EXERCISE SET:
A. Reproduce, word for word, the portion of the Trifecta sale thread starting at "Ordered my tune on April 1st." and ending at "the weekend cruising!".
B. Pick up the Trifecta sale thread from its final post and keep it going.

PAGE TEXT:

>>>

# BNR Spring Sale 03/21-04/15- Trifecta 20% OFF



## [email protected] (Nov 12, 2011)

We've sold a TON of these to 1.4T guys this sale. Thanks for all your business!


----------



## Jnoobs (Nov 22, 2012)

I was pricing out the e85 upgrade and i didn't notice a 20% off discount. Still $335


----------



## H3LLON3ARTH (Dec 16, 2011)

Jnoobs said:


> I was pricing out the e85 upgrade and i didn't notice a 20% off discount. Still $335


Its only for the trifecta tunes.

Sent from AutoGuide.com Free App


----------



## Jnoobs (Nov 22, 2012)

Isn't the e85 a trifecta tune? Lol


Sent from AutoGuide.com Free App


----------



## H3LLON3ARTH (Dec 16, 2011)

Jnoobs said:


> Isn't the e85 a trifecta tune? Lol
> 
> 
> Sent from AutoGuide.com Free App


Oh yea I thought you meant the injectors my bad.lol

Sent from AutoGuide.com Free App


----------



## [email protected] (Nov 12, 2011)

The E85 kit includes the UPGRADE to your current tune- those upgrades aren't on sale.. PM me if you are serious about buying an E85 kit and I'll work with you.


----------



## Jnoobs (Nov 22, 2012)

PM sent.


----------



## tturner920 (Mar 16, 2013)

Ordered my tune on April 1st. Got the tune email, waiting on the cable. Can't wait, any updates when the cables may ship out?


----------



## TMcDermid (Mar 30, 2013)

I also ordered my tune on April 1st - it is like waiting for Christmas haha. I will be checking the mail tonight. It would be sweet if I can get the tune before the weekend so I can spend the weekend cruising!

<<<

EXCERPTED RECORDS:
>>>

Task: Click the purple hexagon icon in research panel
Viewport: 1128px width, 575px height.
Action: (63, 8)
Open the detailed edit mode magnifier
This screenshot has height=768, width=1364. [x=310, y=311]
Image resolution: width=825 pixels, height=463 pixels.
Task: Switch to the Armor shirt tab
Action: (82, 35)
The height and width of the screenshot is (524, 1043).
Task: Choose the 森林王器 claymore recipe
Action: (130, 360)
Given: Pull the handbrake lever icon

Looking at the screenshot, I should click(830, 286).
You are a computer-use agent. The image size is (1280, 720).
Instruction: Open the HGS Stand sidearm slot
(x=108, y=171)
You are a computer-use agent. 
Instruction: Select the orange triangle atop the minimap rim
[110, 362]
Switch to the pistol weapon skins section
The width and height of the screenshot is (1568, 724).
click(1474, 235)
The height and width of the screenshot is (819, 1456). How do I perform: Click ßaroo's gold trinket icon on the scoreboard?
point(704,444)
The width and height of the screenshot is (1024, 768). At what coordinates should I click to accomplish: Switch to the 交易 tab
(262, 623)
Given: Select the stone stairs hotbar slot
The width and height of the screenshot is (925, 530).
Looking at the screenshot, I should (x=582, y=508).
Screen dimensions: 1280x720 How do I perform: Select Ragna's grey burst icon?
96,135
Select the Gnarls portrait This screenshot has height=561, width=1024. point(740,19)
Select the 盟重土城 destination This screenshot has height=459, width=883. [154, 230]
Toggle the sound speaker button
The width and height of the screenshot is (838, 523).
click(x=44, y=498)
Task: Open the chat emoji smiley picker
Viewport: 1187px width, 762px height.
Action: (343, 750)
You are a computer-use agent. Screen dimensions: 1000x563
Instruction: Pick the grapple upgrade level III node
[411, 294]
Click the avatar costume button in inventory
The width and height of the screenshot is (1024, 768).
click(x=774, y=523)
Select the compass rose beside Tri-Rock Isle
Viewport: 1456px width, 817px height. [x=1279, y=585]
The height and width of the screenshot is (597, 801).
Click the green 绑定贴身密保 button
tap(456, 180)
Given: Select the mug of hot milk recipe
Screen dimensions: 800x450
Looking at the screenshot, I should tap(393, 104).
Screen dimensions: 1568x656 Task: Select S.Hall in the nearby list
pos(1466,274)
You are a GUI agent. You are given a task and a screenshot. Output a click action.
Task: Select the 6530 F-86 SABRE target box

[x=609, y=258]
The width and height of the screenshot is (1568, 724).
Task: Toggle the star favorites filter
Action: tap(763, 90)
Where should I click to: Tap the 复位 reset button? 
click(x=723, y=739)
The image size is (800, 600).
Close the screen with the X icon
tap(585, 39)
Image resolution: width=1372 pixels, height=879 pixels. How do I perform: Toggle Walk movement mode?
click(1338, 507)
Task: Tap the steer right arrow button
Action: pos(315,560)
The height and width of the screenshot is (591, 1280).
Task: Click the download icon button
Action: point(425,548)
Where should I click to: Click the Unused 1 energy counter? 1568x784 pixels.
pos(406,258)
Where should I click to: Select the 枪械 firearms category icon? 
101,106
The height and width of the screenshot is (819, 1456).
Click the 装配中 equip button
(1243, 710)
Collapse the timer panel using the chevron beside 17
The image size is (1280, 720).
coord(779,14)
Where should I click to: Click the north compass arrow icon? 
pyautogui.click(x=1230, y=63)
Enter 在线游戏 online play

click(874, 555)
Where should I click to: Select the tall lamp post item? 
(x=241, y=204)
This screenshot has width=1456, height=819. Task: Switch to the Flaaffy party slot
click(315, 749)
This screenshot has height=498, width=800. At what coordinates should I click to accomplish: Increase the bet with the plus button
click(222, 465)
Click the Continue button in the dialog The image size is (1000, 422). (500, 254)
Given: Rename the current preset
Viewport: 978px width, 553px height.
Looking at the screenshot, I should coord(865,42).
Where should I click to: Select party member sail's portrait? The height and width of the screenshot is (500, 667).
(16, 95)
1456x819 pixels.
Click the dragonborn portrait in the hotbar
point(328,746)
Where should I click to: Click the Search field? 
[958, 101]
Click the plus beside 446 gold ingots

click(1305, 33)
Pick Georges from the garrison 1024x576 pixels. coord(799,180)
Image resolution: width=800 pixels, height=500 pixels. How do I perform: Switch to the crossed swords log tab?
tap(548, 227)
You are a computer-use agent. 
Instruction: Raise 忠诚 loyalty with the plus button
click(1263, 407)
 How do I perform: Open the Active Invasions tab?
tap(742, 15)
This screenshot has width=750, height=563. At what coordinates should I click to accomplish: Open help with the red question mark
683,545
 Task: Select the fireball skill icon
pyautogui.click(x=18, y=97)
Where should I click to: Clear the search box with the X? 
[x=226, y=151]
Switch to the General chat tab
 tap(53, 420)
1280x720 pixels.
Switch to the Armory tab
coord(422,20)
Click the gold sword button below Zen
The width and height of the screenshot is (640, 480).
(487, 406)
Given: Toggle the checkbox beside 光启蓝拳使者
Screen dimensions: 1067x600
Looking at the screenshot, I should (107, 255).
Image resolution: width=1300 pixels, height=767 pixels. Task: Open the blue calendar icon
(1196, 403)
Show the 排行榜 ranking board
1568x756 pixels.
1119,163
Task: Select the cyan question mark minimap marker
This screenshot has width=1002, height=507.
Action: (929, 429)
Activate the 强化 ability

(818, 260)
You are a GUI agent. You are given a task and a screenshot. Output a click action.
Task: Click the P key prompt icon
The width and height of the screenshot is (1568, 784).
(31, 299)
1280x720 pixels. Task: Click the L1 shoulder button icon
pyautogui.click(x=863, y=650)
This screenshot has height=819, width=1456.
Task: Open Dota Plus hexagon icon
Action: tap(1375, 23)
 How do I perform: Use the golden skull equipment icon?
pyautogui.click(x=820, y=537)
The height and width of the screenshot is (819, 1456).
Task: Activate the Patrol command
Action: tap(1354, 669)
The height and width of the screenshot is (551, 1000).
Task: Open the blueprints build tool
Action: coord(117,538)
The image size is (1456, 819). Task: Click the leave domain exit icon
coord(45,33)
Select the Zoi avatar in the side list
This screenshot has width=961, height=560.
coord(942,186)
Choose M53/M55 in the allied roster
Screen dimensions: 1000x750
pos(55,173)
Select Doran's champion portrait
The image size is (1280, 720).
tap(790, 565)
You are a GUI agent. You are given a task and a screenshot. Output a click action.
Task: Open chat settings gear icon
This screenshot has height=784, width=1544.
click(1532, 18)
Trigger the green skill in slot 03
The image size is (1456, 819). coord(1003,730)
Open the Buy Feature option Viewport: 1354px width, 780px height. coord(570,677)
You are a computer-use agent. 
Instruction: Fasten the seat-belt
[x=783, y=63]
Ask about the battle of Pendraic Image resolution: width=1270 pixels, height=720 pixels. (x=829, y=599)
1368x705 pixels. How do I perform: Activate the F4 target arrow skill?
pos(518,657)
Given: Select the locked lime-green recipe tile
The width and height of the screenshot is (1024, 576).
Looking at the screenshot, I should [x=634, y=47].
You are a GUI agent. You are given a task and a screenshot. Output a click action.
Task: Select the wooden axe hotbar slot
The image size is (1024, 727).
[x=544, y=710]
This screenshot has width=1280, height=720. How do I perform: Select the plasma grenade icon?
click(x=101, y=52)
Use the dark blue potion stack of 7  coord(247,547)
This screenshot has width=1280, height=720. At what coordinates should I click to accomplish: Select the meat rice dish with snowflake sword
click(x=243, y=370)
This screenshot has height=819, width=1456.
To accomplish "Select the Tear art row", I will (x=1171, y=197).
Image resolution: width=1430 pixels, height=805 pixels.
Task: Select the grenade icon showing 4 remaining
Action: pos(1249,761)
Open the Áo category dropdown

<<<

ANSWERS TO THE EXERCISE:
A.
Ordered my tune on April 1st. Got the tune email, waiting on the cable. Can't wait, any updates when the cables may ship out?


----------



## TMcDermid (Mar 30, 2013)

I also ordered my tune on April 1st - it is like waiting for Christmas haha. I will be checking the mail tonight. It would be sweet if I can get the tune before the weekend so I can spend the weekend cruising!

B.
----------



## ShowCar (Aug 29, 2011)

Order placed today. Thanks!


----------



## ShowCar (Aug 29, 2011)

Havent gotten my tune yet and I was wondering how long it normally takes? Thanks!


----------



## [email protected] (Nov 12, 2011)

If you ordered it a few days ago you'll have it this weekend. It backs up a bit when we have sales like this because of a huge number of sales


----------



## ShowCar (Aug 29, 2011)

Ordered on April 8th. Thanks!


----------



## k8busa (Apr 12, 2013)

Just bought a new 2013 ltz last night and placed my order today ccasion14:


----------



## LunaticConcepts (Nov 14, 2012)

Ordered my tune March 29th, 'shipped' April 3rd and still havent received it. Ive tried email and numerous phone calls, still cant get ahold of BNR. Whats the deal?


----------



## CruzeDFB (Mar 3, 2013)

LunaticConcepts said:


> Ordered my tune March 29th, 'shipped' April 3rd and still havent received it. Ive tried email and numerous phone calls, still cant get ahold of BNR. Whats the deal?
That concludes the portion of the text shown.